You can see my latest attempt here:

  https://openqa.debian.net/tests/238094#step/passwords/1

in which I'm recommending setting no password for root, which then gives
the initial user 'sudo' membership[1].

The slightly awkward thing about this recommendation is that it
encourages people to put themselves in the situation that:

  https://salsa.debian.org/installer-team/user-setup/-/merge_requests/6

is trying to address, so if we make this recommendation, we should also
deal with that issue (which I think we should do anyway).

Cheers, Phil.

[1] This strikes me as decent advice for newbies, for whom this sort of
guidance is most necessary. The problem with asking a newbie for a
root password is that they're likely to choose a poor one. Even if
they later realise that they should have choosen better passwords,
they may well not at that point remember that they still have a
useless password for root that needs updating.

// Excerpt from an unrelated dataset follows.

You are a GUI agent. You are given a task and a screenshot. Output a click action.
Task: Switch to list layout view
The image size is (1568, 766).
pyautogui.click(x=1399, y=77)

On the other hand, now that ssh defaults to not allowing password
based logins to root, perhaps the potential presence of a poor
password on a sudo enabled account should be of greater concern,
since that will still be open to remote logins, so I can see that
one could argue this either way.
-- 
Philip Hands -- https://hands.com/~phil


signature.asc
Description: PGP signature

Bug#1064617: Passwords should not be changed frequently

[Pascal Hambourg]

On 25/02/2024 at 01:17, Matthew Wilcox wrote:


I just did an installation with the 2024-02-24
debian-testing-amd64-netinst.iso image.  I forget the exact wording
used, but when setting up a user, d-i printed advice that user passwords
should be changed frequently.  This is no longer current good advice
(since 2017):


This topic has some history, see

Bug#1064617: Passwords should not be changed frequently

[Matthew Wilcox]

Package: debian-installer

I just did an installation with the 2024-02-24
debian-testing-amd64-netinst.iso image.  I forget the exact wording
used, but when setting up a user, d-i printed advice that user passwords
should be changed frequently.  This is no longer current good advice
(since 2017):

 "Verifiers SHOULD NOT require memorized secrets to be changed arbitrarily
 (e.g., periodically).  However, verifiers SHALL force a change if there
 is evidence of compromise of the authenticator."

https://nvlpubs.nist.gov/nistpubs/SpecialPublications/NIST.SP.800-63b.pdf

I happen to like their suggestion of providing a password-strength meter,
but that would be a separate bug.  This bug is simply a request to remove
this outdated suggestion text from d-i.